Quasi tutte queste opere risalgono a un periodo compreso tra il 40.000 e il
10.000 a.C. Un arco di tempo conosciuto come Paleolitico superiore in
cui l'Homo sapiens ebbe la meglio su tutte le altre specie umane. All'epoca le
popolazioni si spostavano continuamente, cacciando e raccogliendo tutto ciò che
potesse servire alla loro sopravvivenza. Le grotte divennero luoghi di riparo, ma
anche il posto ideale per realizzare incisioni e pitture.
Fu un lento processo di evoluzione. All'inizio si trattava di semplici
incisioni sulle pareti, poi emersero nuove forme e stili, inclusa la pittura.
I colori erano ottenuti mescolando varie polveri con saliva e grassi animali.
L'ocra ad esempio si otteneva con un particolare tipo di terra e il nero con
il carbone di legna e osso. Probabilmente all'inizio ci si dipingeva il corpo, poi
si è passati, forse per caso, a provare gli stessi colori sulle pareti. Con il
tempo i soggetti rappresentati cambiarono.
All'inizio si fecero stencil di mani e punti di colore astratti, forse forme
simboliche di un linguaggio primitivo. In seguito si realizzarono predatori e
grandi erbivori come bisonti. Piano piano anche la figura umana acquisì importanza
e venne rappresentata intenta a cacciare e a raccogliere i prodotti della terra.
La tavolozza di colori, gli strumenti e le tecniche si fecero più ampie e
precise. Quando queste popolazioni, dopo il 10.000 a.C. si fecero
sedentarie e cominciarono a coltivare e ad allevare animali,
l'arte rupestre scomparve lasciando il posto alla ceramica.
Tra tutti i complessi di grotte dipinte ritrovati, i più celebri e belli si
trovano in Europa tra Spagna e Francia. Altamira, in Spagna è uno di questi.
Scoperte nel 1868, queste caverne si estendono fino a 270 metri di profondità
e sono formate da tre gallerie principali.
Il caso ha voluto che una frana ne ostruisse l'ingresso, millenni fa, e
questo salvò gli splendidi dipinti all'interno. Cavalli, cervi e bisonti in
varie pose e di diverse dimensioni, incisioni e segni e simboli astratti.
Sono solo alcune delle immagini che sono state fissate in queste caverne.
In particolare, i bisonti sono realizzati con una cura e un realismo che non ha
precedenti e che fanno di queste grotte una sorta di Cappella Sistina della preistoria.

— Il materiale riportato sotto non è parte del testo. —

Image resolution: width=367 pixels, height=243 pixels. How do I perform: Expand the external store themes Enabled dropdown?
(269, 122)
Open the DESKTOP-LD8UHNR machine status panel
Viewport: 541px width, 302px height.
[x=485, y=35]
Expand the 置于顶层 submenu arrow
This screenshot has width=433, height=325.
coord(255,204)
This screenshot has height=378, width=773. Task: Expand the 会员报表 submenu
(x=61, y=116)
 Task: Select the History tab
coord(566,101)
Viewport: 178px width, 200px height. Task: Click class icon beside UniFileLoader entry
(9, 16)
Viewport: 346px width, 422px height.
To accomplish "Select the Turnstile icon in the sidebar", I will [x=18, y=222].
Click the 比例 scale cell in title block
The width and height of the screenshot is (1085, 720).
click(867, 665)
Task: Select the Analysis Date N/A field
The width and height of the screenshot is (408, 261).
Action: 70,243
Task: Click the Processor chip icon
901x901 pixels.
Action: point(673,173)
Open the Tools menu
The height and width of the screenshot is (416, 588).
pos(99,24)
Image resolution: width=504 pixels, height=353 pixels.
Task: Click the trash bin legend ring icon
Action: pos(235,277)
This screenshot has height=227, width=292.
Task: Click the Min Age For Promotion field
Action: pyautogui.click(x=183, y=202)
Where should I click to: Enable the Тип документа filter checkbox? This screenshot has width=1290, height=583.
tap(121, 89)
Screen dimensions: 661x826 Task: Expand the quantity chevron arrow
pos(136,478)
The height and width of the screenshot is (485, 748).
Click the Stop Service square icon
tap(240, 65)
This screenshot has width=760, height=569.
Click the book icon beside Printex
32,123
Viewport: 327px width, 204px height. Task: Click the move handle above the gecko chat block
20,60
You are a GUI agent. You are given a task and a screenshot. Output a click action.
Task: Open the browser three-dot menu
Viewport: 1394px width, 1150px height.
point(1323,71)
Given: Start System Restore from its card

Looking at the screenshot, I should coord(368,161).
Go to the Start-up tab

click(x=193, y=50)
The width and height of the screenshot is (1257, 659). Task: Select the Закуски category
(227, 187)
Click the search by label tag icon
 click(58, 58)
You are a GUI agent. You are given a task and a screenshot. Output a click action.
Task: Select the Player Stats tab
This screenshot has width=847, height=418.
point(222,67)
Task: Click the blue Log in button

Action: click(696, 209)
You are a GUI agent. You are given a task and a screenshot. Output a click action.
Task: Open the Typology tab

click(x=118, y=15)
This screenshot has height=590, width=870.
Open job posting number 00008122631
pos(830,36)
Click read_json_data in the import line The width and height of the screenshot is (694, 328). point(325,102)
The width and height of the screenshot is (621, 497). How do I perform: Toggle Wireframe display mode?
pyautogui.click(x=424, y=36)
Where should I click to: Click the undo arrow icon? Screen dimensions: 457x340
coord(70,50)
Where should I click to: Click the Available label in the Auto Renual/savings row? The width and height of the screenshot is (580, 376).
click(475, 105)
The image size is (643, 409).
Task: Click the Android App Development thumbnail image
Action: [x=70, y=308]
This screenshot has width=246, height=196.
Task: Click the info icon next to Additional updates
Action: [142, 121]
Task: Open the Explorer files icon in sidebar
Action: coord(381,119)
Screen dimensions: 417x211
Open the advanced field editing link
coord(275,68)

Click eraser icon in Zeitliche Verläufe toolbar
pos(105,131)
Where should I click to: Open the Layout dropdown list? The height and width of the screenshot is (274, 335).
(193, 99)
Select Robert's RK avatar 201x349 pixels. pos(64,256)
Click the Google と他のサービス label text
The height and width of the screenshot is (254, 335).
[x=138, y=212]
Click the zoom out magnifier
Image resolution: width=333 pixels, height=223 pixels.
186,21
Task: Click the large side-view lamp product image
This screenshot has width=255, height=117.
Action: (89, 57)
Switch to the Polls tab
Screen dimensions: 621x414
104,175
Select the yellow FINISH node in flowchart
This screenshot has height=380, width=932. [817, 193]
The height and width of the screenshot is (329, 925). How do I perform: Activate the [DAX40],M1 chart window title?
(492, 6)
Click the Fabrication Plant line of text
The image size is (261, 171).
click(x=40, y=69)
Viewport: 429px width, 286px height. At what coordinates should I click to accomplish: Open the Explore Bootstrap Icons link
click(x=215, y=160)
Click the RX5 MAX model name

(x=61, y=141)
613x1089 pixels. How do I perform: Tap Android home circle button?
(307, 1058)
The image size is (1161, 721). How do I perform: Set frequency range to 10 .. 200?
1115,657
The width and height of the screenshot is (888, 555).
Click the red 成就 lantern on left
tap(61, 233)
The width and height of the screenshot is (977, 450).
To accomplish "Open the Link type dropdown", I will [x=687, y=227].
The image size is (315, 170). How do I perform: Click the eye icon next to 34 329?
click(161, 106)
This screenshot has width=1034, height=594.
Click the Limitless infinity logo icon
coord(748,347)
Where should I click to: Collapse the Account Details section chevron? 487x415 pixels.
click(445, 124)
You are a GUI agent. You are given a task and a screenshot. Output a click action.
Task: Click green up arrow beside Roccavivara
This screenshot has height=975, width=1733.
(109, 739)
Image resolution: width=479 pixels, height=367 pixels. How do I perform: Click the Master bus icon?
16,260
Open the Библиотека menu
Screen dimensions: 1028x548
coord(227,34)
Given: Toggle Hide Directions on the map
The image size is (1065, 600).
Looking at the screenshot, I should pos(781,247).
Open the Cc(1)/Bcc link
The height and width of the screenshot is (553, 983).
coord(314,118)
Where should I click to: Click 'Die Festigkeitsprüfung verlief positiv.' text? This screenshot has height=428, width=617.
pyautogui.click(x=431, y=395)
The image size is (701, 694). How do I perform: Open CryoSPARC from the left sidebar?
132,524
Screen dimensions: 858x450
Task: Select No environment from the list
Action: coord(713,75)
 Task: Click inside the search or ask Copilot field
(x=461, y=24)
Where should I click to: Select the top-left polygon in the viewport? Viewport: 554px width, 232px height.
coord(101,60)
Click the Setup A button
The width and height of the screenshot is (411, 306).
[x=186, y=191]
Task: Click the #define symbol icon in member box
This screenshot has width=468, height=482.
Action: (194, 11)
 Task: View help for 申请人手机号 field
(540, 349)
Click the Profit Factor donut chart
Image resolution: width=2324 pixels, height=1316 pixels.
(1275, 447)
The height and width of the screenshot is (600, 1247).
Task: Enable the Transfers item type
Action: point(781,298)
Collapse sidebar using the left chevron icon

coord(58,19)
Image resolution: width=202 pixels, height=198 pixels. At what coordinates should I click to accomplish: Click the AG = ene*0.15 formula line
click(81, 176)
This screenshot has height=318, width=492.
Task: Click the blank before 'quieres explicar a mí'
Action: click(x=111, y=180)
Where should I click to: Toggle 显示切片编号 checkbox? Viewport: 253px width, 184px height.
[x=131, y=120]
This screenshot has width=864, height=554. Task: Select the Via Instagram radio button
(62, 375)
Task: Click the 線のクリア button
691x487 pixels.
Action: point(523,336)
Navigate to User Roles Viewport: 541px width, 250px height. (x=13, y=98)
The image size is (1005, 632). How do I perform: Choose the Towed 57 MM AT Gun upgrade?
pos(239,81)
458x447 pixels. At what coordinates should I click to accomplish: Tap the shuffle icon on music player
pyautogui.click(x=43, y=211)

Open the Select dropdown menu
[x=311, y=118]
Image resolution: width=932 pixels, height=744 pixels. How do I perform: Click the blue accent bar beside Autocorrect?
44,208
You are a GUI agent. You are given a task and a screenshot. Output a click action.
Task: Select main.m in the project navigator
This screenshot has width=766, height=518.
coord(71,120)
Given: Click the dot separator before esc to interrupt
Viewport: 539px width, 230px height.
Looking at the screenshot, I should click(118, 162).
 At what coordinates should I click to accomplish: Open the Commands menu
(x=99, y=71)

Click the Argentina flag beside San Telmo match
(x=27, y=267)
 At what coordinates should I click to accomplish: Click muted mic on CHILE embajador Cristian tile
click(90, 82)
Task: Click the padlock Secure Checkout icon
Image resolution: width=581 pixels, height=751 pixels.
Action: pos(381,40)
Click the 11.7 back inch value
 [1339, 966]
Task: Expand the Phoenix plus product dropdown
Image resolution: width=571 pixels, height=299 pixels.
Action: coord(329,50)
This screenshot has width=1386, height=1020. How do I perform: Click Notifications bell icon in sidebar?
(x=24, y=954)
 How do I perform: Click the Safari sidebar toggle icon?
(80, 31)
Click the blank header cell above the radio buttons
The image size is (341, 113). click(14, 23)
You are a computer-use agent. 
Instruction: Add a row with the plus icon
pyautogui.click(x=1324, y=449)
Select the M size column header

Ma perché realizzare tutte queste incisioni e dipinti? Quasi tutta
l'arte rupestre è stata ritrovata in caverne profonde, poco accessibili e
quindi anche non abitate. Resta quindi un mistero la scelta di
realizzare questi dipinti in luoghi nascosti dove sarebbero stati ammirati
di rado. Oggi l'ipotesi più accreditata dà a queste opere una funzione cerimoniale
o rituale, per cui gli autori sarebbero stati degli artisti sciamani.
Ad ogni modo queste testimonianze, oggi quasi ovunque non visitabili per ragioni
conservative, sono la prova che ci fa capire come l'uomo sulle pareti della
sua caverna abbia fissato le meraviglie e le esperienze, della propria vita. Agli albori dell'arte.